Frances B. Shifman
About Frances B. Shifman
Frances B. Shifman, age 74, is an independent director of Seaboard Corporation (SEB) and a member of the Audit Committee. She has served on SEB’s Board since 2021 and brings 25+ years of executive experience in property management and real estate, including nine years as COO of NAIOP Massachusetts; she has been recognized as NAIOP national “Executive of the Year.” She is noted as a director/trustee for multiple non-profit organizations unrelated to Seaboard . SEB classifies her as independent under NYSE American listing standards; the company is a controlled company due to majority ownership by Seaboard Flour entities .
Past Roles
| Organization | Role | Tenure | Committees/Impact |
|---|---|---|---|
| NAIOP Massachusetts | Chief Operating Officer | 9 years | Led lobbying, public affairs, education, research; recognized nationally as “Executive of the Year” . |
| Property Management/Real Estate (various) | Executive roles | 25+ years | Broad operational and management experience in real estate sectors . |
External Roles
| Organization | Role | Tenure | Notes |
|---|---|---|---|
| Various non-profit organizations (no SEB relationship) | Director/Trustee | Current | Unspecified organizations; Board biography indicates multiple non-profit posts . |
Board Governance
- Board structure and independence: SEB is a “controlled company” under NYSE American rules; independent directors are David A. Adamsen, Douglas W. Baena, and Frances B. Shifman. SEB has only an Audit Committee; no compensation or nominating committee, with full Board handling those functions .
- Committee assignments: Audit Committee member; Audit Committee comprised solely of independent directors; Baena is the Audit Committee Chair. Audit Committee met 4 times in FY2024 (2 telephonic, 2 in-person) .
- Attendance: Board held 7 meetings in FY2024 (3 telephonic, 4 in-person). Each director attended more than 75% of Board and applicable committee meetings during 2024 .
- Lead independent director: Role discontinued beginning Q2 2024 .
- Independence and relationships: SEB states Shifman is independent; however, she is a first cousin of Chairwoman Ellen S. Bresky by marriage (potential perception risk) .
Fixed Compensation
Director compensation is cash-only; no equity for directors. In 2024, the structure included: $20,000 quarterly retainer for directors; $2,500 per quarter for Audit Committee members; Audit Committee Chair received $10,000 per quarter (raised from $2,500 in Q2 2024); lead independent director stipend of $12,500 per quarter applied in Q1 2024 only .
| Component (2024) | Amount | Notes |
|---|---|---|
| Director retainer (Quarterly) | $20,000 per quarter | Applies to all non-Chair directors |
| Audit Committee membership | $2,500 per quarter | Shifman is a member |
| Audit Committee Chair retainer | $10,000 per quarter | Chair only (Baena) |
| Lead Independent Director retainer | $12,500 in Q1 2024 | Discontinued starting Q2 2024 |
| Total cash paid to Frances B. Shifman (2024) | $90,000 | As disclosed in Director Compensation Table |
SEB does not provide equity compensation to directors .
Performance Compensation
- None.
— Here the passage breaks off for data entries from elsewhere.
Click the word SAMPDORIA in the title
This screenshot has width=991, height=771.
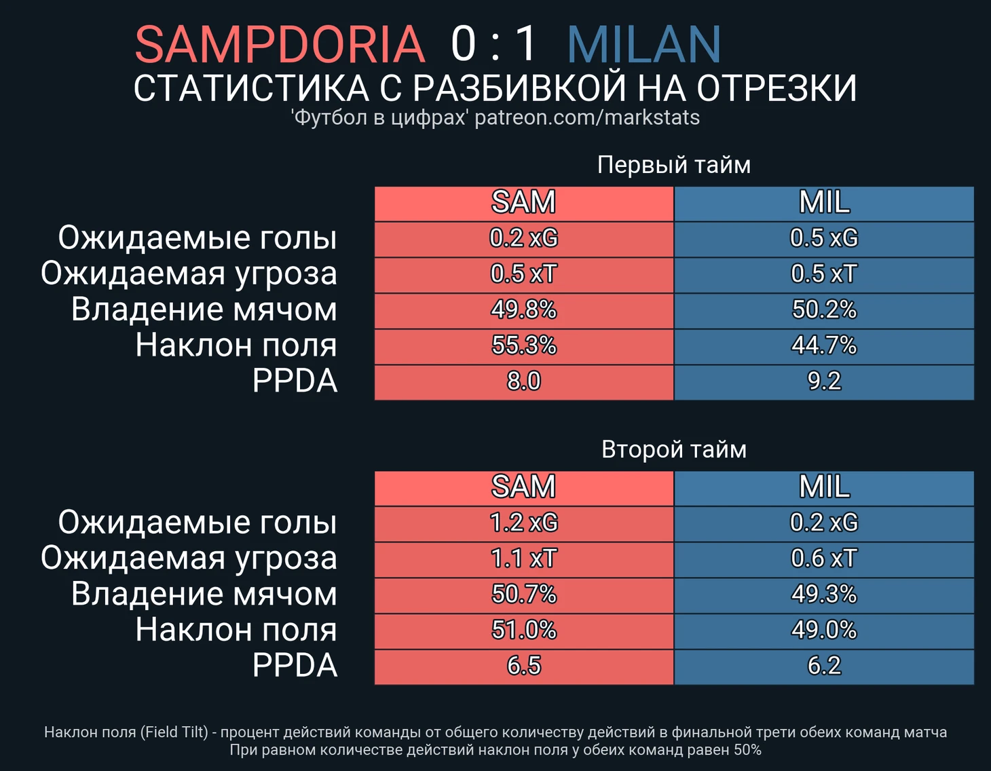280,44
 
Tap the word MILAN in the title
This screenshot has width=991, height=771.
643,44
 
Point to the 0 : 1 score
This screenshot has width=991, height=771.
494,44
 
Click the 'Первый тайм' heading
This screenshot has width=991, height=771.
674,165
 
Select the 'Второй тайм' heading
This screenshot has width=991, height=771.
674,449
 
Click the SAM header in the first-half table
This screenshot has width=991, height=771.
523,202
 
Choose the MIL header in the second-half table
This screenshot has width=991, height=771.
824,487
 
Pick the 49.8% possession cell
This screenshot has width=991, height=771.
523,309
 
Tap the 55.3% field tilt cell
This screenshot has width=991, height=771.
523,345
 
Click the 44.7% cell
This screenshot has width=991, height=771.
824,345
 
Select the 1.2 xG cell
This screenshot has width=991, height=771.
523,523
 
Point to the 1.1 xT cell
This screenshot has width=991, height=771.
523,559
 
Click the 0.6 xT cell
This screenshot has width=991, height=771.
824,559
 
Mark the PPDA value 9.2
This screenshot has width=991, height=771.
824,381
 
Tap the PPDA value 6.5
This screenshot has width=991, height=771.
523,666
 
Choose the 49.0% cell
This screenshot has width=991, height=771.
824,630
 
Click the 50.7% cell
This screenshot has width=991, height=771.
523,595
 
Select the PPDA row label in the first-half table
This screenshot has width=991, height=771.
295,381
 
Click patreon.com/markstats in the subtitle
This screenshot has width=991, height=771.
586,118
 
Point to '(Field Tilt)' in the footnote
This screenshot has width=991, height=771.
174,732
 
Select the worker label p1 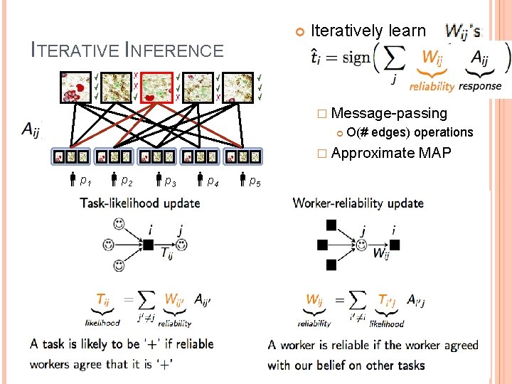click(85, 181)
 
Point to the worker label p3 click(170, 181)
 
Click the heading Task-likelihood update click(140, 203)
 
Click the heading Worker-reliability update click(358, 203)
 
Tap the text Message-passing click(389, 113)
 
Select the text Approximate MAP click(390, 153)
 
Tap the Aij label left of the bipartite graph click(31, 129)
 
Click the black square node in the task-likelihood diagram click(149, 245)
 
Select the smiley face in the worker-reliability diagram click(362, 245)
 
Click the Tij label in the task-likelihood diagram click(166, 254)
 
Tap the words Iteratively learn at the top click(368, 31)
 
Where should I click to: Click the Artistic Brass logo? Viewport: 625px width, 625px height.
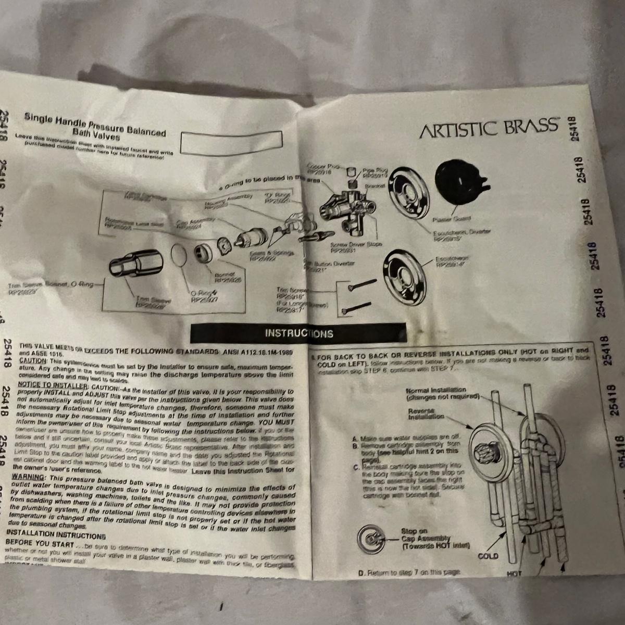coord(489,128)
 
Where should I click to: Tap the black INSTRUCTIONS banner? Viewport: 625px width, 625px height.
coord(298,333)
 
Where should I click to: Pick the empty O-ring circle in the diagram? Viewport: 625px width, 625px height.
coord(179,258)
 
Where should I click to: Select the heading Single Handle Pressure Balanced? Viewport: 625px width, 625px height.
coord(95,123)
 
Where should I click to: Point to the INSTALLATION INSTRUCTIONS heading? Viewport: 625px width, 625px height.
coord(56,534)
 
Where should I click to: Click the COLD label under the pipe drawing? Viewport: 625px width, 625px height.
coord(488,556)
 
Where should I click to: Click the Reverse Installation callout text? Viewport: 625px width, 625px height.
coord(426,414)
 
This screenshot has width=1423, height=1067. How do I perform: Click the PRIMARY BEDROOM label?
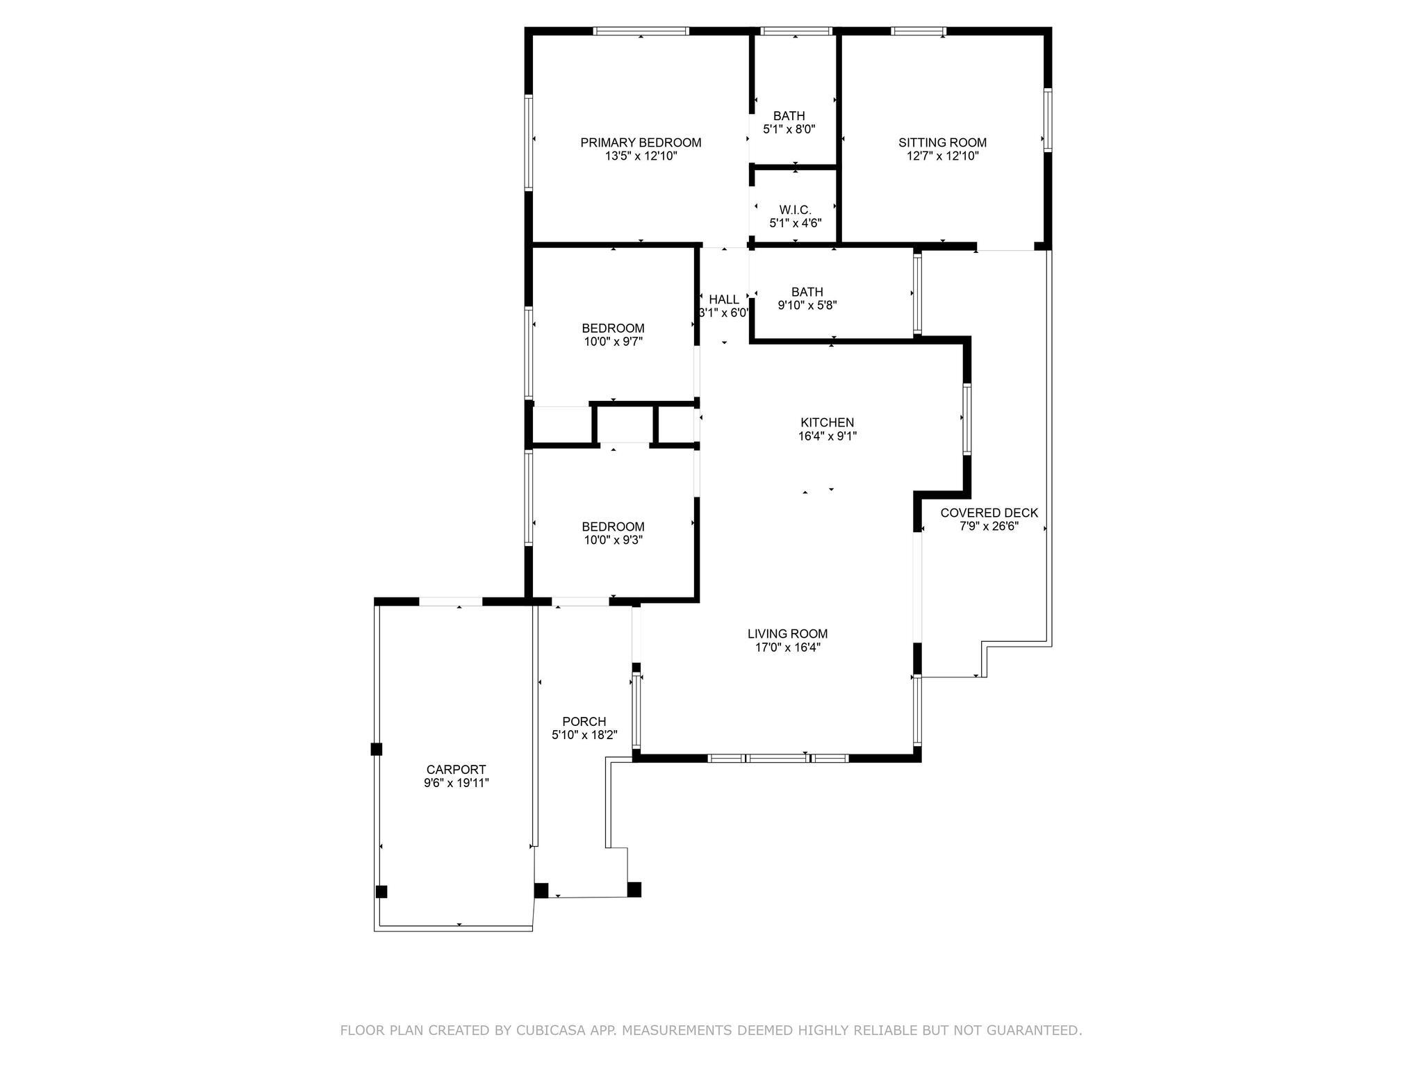pyautogui.click(x=641, y=142)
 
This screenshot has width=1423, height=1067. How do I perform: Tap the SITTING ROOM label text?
pyautogui.click(x=942, y=142)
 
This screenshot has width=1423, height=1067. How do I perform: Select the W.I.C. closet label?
pyautogui.click(x=795, y=210)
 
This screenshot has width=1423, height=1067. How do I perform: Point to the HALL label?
pyautogui.click(x=724, y=299)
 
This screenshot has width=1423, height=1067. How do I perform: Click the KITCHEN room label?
pyautogui.click(x=827, y=422)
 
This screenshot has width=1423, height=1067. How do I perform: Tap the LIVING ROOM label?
pyautogui.click(x=787, y=634)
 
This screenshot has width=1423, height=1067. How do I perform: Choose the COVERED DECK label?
pyautogui.click(x=989, y=513)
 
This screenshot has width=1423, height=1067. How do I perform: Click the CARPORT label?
pyautogui.click(x=456, y=770)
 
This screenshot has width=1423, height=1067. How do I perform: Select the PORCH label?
pyautogui.click(x=584, y=722)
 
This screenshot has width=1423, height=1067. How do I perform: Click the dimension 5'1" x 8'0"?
pyautogui.click(x=789, y=129)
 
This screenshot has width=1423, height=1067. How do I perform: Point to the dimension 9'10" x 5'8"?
pyautogui.click(x=807, y=305)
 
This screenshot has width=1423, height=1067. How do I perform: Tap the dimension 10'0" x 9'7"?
pyautogui.click(x=613, y=342)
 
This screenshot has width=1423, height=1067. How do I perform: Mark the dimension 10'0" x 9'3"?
pyautogui.click(x=613, y=540)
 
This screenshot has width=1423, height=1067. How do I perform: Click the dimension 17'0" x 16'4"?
pyautogui.click(x=787, y=647)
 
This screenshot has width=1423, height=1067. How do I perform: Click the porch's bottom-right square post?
pyautogui.click(x=634, y=889)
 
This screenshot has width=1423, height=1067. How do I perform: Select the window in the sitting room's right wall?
pyautogui.click(x=1048, y=119)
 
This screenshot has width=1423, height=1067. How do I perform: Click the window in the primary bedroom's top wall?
pyautogui.click(x=641, y=31)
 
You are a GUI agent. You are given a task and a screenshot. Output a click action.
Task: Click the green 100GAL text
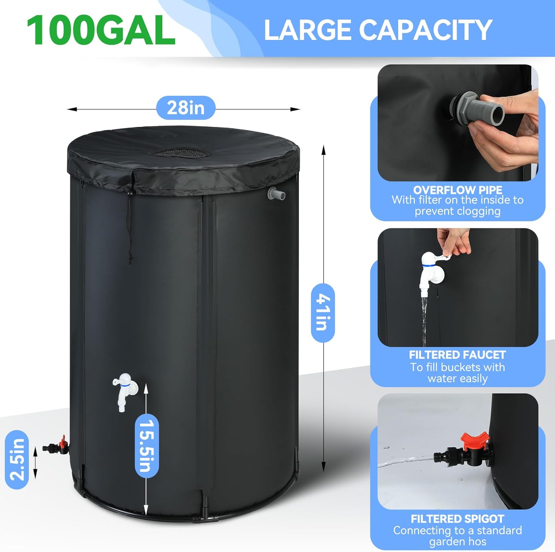tap(101, 30)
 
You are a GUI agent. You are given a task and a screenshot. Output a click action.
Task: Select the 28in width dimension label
tap(186, 108)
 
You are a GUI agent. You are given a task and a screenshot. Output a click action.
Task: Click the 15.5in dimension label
tap(147, 445)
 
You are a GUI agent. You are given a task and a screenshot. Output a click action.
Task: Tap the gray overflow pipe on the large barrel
tap(276, 194)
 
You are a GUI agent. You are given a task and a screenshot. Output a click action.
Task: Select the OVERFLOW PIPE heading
tap(458, 190)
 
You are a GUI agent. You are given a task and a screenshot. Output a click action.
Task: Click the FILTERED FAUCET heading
tap(457, 355)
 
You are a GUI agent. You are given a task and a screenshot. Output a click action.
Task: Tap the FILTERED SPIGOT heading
tap(457, 519)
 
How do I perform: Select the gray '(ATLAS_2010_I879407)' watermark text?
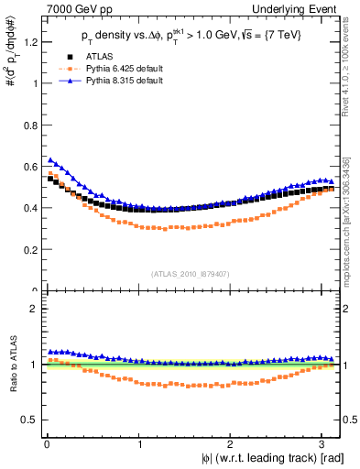pos(191,272)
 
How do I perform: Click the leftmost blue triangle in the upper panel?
pos(51,159)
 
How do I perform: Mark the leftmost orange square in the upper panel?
pos(51,172)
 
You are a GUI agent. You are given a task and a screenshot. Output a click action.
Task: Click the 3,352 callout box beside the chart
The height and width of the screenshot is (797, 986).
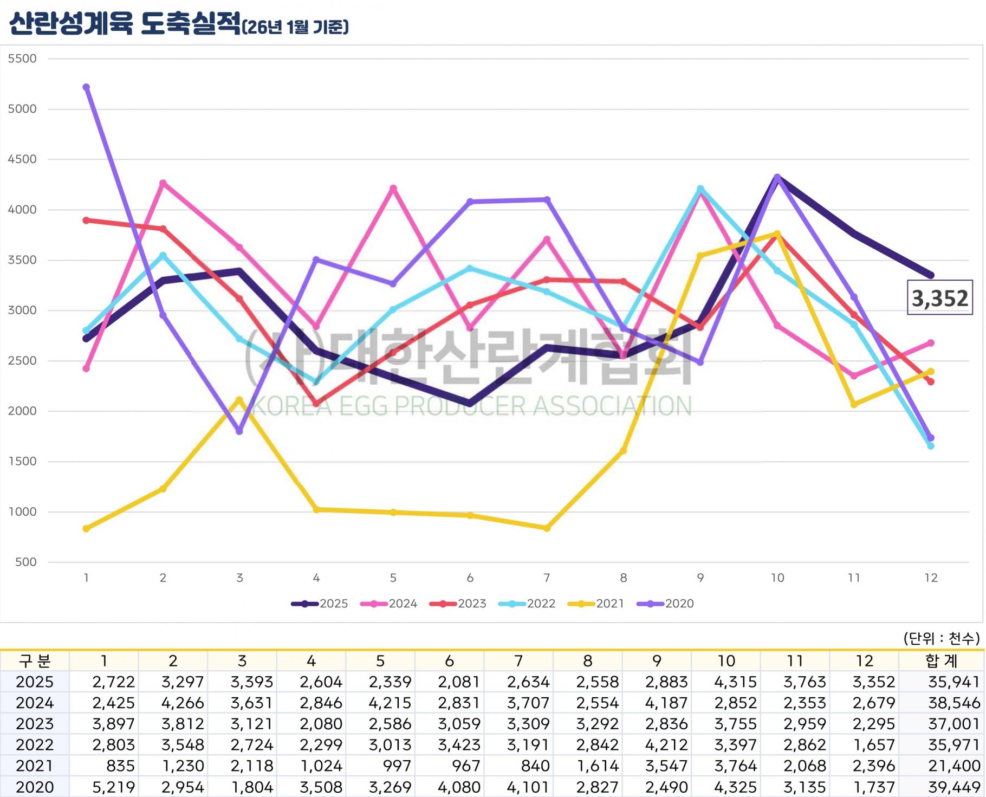pyautogui.click(x=939, y=298)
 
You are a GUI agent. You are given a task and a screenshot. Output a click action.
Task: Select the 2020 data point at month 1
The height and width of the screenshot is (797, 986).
pyautogui.click(x=86, y=87)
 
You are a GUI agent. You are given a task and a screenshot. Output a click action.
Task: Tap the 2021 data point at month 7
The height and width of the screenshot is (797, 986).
pyautogui.click(x=547, y=528)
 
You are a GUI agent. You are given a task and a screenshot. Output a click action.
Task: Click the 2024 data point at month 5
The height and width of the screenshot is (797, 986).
pyautogui.click(x=393, y=189)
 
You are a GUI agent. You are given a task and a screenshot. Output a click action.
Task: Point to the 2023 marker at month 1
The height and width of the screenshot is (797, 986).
pyautogui.click(x=86, y=221)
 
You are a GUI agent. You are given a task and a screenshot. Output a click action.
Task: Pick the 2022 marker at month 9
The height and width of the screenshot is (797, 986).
pyautogui.click(x=700, y=189)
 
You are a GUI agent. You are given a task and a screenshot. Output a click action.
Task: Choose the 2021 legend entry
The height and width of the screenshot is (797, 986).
pyautogui.click(x=596, y=604)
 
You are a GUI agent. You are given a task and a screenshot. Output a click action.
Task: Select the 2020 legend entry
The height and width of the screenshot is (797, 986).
pyautogui.click(x=665, y=604)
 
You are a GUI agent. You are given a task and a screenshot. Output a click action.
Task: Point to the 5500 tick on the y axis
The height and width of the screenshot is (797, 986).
pyautogui.click(x=22, y=59)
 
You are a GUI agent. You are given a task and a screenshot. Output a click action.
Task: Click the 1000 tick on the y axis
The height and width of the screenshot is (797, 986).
pyautogui.click(x=22, y=512)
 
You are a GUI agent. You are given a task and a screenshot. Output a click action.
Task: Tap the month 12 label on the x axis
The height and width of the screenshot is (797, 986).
pyautogui.click(x=931, y=578)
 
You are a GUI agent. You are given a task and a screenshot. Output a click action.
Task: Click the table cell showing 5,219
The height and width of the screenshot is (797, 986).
pyautogui.click(x=113, y=787)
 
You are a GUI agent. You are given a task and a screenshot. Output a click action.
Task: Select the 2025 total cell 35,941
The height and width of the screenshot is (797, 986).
pyautogui.click(x=954, y=682)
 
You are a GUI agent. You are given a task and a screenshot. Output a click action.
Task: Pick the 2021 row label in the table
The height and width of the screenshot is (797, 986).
pyautogui.click(x=35, y=766)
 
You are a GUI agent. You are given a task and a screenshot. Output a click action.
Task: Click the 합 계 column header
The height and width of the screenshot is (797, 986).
pyautogui.click(x=942, y=661)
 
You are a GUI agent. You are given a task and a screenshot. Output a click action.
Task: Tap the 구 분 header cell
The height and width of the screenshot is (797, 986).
pyautogui.click(x=35, y=661)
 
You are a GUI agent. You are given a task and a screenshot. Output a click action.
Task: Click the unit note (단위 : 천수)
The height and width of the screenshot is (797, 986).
pyautogui.click(x=942, y=639)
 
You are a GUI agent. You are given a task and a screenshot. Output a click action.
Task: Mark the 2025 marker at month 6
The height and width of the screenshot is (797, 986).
pyautogui.click(x=470, y=404)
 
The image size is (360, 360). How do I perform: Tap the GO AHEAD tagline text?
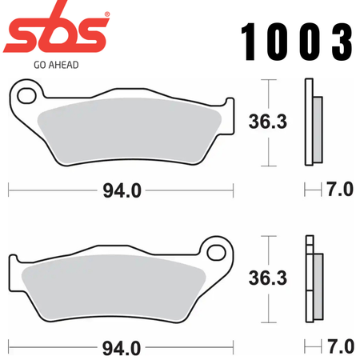pos(56,65)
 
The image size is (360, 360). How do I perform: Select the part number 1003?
pos(297,42)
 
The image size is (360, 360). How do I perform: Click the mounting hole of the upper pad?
pos(26,95)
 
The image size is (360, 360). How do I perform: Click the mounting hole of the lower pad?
pos(217,252)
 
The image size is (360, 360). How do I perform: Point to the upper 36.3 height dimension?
pos(268,122)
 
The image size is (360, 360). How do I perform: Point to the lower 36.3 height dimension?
pos(268,278)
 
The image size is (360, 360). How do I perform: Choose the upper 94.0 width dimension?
pos(122,190)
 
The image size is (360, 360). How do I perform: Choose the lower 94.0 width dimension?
pos(122,348)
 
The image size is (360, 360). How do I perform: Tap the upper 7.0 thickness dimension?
pos(340,190)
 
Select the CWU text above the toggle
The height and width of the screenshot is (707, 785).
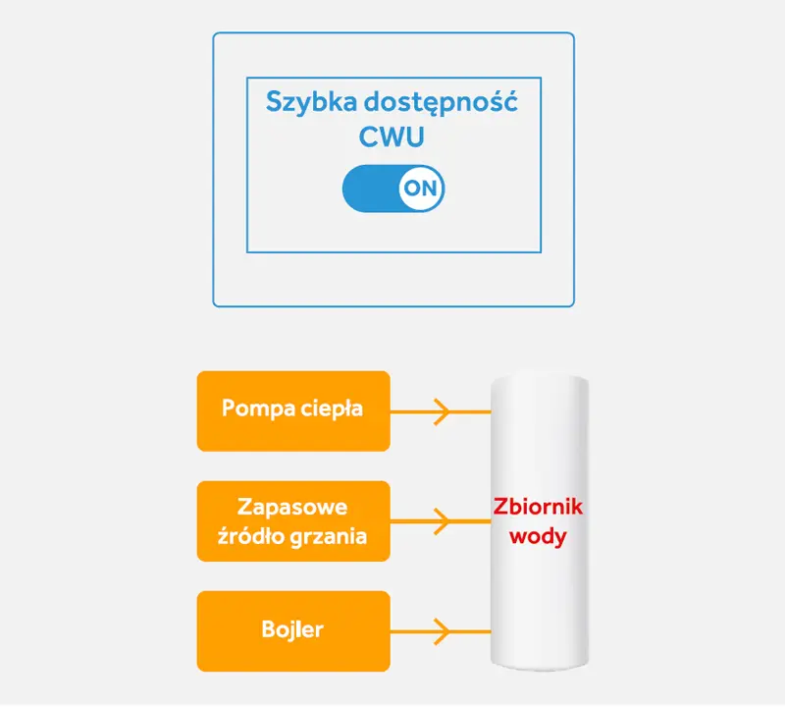point(392,137)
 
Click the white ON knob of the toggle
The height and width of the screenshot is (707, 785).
point(421,189)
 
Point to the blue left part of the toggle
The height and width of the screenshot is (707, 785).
point(368,189)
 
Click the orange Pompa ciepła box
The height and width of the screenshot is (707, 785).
point(293,410)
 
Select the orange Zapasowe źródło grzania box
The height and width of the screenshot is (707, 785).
point(293,521)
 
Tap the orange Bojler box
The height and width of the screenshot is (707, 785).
point(293,630)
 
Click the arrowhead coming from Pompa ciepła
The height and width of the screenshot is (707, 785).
point(443,411)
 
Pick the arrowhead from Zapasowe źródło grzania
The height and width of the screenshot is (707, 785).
point(443,521)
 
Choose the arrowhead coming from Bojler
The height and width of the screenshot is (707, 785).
point(443,630)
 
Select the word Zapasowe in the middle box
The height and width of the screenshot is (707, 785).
point(293,507)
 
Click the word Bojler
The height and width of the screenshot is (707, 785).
point(293,629)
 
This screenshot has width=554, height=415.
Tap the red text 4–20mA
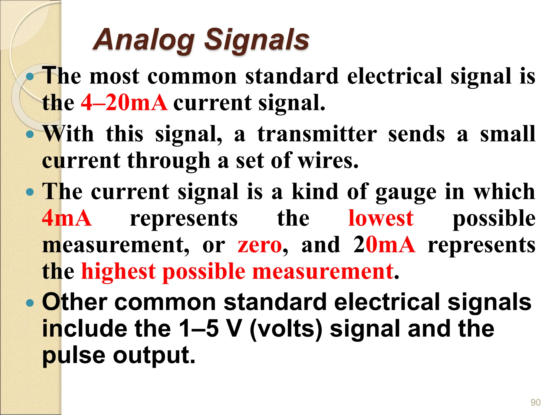coord(124,103)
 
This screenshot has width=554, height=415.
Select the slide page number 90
coord(535,402)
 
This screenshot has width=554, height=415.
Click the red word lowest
coord(381,218)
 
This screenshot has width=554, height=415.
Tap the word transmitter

SEB provides no equity-based grants (RSUs/PSUs/options) and no performance-linked director compensation; policy explicitly states no director equity compensation .
Other Directorships & Interlocks
| Entity | Role | Overlap/Interlock | Potential Conflict Note |
|---|---|---|---|
| Seaboard Corporation | Independent Director; Audit Committee Member | Director since 2021 | Classified as independent; familial tie exists to controlling shareholder (first cousin by marriage to Chair) . |
| Non-profit organizations (various) | Director/Trustee | Current | No SEB relationship disclosed . |
Expertise & Qualifications
- Real estate and property management executive background spanning 25+ years; COO of NAIOP Massachusetts for nine years, with public affairs and lobbying expertise; national recognition as NAIOP “Executive of the Year” .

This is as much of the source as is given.